WHAT THE EXERCISE ASKS => One part of the entries below is wanted: the lines from the one containing "How do I perform: Open" through the one containing "This screenshot has width=367, height=206.". Write those out exactly and nothing else.

RECORDS SUPPLIED =>
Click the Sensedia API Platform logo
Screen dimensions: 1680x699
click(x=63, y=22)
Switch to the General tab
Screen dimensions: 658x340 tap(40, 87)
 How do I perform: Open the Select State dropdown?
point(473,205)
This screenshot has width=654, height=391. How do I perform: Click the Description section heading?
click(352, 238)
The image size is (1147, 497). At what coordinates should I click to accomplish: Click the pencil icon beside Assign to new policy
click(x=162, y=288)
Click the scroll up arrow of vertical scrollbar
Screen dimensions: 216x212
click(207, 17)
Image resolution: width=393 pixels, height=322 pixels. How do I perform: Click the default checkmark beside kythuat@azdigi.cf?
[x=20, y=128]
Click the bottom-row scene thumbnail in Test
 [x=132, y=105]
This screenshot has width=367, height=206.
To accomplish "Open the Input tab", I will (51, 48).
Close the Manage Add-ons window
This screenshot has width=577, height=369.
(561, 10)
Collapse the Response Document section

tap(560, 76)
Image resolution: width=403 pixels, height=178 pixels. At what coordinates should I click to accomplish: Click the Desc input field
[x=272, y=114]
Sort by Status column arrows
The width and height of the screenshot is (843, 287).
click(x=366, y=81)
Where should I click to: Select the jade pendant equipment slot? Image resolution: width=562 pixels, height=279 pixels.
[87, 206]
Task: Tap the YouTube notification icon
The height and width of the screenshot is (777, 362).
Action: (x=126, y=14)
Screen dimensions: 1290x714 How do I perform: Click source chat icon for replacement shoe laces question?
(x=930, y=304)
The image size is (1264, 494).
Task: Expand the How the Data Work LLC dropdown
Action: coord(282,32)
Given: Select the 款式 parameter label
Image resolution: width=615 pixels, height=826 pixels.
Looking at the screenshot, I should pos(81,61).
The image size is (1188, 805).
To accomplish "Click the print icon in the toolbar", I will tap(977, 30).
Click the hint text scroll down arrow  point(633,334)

SOLUTION =>
 How do I perform: Open the Select State dropdown?
point(473,205)
This screenshot has width=654, height=391. How do I perform: Click the Description section heading?
click(352, 238)
The image size is (1147, 497). At what coordinates should I click to accomplish: Click the pencil icon beside Assign to new policy
click(x=162, y=288)
Click the scroll up arrow of vertical scrollbar
Screen dimensions: 216x212
click(207, 17)
Image resolution: width=393 pixels, height=322 pixels. How do I perform: Click the default checkmark beside kythuat@azdigi.cf?
[x=20, y=128]
Click the bottom-row scene thumbnail in Test
 [x=132, y=105]
This screenshot has width=367, height=206.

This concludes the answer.